O problema é que, em sua simplicidade verbal, já trazendo em seu bojo uma transmissão completa de uma ideia, alguns desses textos bíblicos não admitem rearranjos de conjecturas interpretativas. Para corroborar nossa tese, usaremos como exemplo a seguinte assertiva de João:

E ele é a propiciação pelos nossos pecados, e não somente pelos nossos, mas também pelos de todo o mundo.(1Jo 2.2).

Quando lemos essa afirmação, percebemos:

1. Que o texto é direcionado para um grupo de pessoas. Isso fica claro no uso do termo simples “nossos”.
2. Que a extensão da informação do texto não se refere apenas ao grupo que recebe a informação. A afirmação “e não somente pelos nossos” evidencia esse fato.
3. Em relação as pessoas que recebem a informação, fica claro que elas são pecadoras. Tanto que João fala ”nossos pecados”, se referindo ao grupo na qual se coloca como membro.
4. Esse grupo de pessoas são alvos de uma ação benévola de alguém (Cristo). “E ele é a propiciação pelos nossos pecados”.

▶ LISTA DE TAREFAS:
1. No trecho sobre 1 João 2.2, qual termo simples deixa claro que o texto se dirige a um grupo de pessoas?
2. Prossiga com o trecho sobre 1 João 2.2 a partir do ponto em que ele termina, por favor.

▶ EXTRATO DOS DADOS:
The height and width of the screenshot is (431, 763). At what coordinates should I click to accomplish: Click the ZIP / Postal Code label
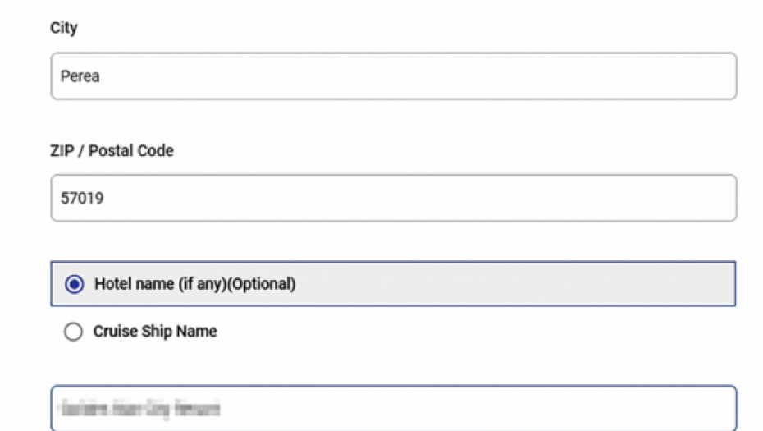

▶ RESPOSTAS:
1. O termo “nossos”.

2.
5. Que o texto fala de um outro grupo. Isso fica fica claro no uso do termo composto “todo o mundo”.
6. Em relação a esse grupo, fica claro que também são pecadores. “ não somente pelos nossos [pecados], mas também pelos de todo o mundo.”
7. Esse grupo também é alvo da ação benévola de Cristo. Ele é a propiciação(...)também pelos [pecados]de todo o mundo.

Em relação ao texto joanino, nossa análise se propôs a esclarecer que a informação de João é simples e clara e nela não há nada de velado que necessite, para o seu desvelamento, de uma exegese sintética. Um texto simples pede uma exegese simples.

Usando a mesma proposta argumentativa, vamos a outro texto:

Porque para isto trabalhamos e lutamos, pois esperamos no Deus vivo, que é o Salvador de todos os homens, principalmente dos fiéis.(1Tm 4.10)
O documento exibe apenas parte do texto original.